- _Supplied material_:
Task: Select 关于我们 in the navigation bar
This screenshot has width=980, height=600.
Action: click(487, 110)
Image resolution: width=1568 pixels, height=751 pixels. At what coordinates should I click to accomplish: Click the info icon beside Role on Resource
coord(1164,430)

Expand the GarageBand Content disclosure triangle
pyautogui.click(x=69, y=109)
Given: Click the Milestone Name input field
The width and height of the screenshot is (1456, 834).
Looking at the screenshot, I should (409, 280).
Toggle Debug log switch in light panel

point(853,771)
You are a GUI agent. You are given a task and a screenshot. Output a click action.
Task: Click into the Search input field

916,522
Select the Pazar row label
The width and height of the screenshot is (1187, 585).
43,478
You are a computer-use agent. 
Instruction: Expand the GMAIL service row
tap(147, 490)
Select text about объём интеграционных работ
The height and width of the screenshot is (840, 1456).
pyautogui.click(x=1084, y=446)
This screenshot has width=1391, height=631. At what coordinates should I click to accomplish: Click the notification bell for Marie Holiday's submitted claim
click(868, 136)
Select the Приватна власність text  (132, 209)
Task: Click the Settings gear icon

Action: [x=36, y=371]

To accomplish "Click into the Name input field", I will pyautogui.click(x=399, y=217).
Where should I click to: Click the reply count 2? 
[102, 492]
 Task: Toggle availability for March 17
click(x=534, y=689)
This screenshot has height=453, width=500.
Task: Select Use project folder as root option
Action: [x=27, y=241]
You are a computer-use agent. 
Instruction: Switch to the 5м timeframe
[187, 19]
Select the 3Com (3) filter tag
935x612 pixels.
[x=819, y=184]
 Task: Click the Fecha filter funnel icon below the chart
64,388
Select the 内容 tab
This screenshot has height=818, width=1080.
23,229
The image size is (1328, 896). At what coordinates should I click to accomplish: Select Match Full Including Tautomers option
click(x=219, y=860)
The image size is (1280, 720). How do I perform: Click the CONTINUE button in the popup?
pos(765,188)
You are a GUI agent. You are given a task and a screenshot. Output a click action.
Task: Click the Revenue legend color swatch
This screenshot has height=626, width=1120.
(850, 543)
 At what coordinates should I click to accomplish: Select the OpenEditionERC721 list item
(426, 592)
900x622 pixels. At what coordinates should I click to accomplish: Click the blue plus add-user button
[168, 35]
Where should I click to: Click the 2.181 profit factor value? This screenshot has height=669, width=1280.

- _Task instructions_: The answer should be an exact copy of the lines from the one containing "At what coordinates should I click to accomplish: Select the" through the last line of the entries, both included.

- _Reply to the exercise_:
 At what coordinates should I click to accomplish: Select the OpenEditionERC721 list item
(426, 592)
900x622 pixels. At what coordinates should I click to accomplish: Click the blue plus add-user button
[168, 35]
Where should I click to: Click the 2.181 profit factor value? This screenshot has height=669, width=1280.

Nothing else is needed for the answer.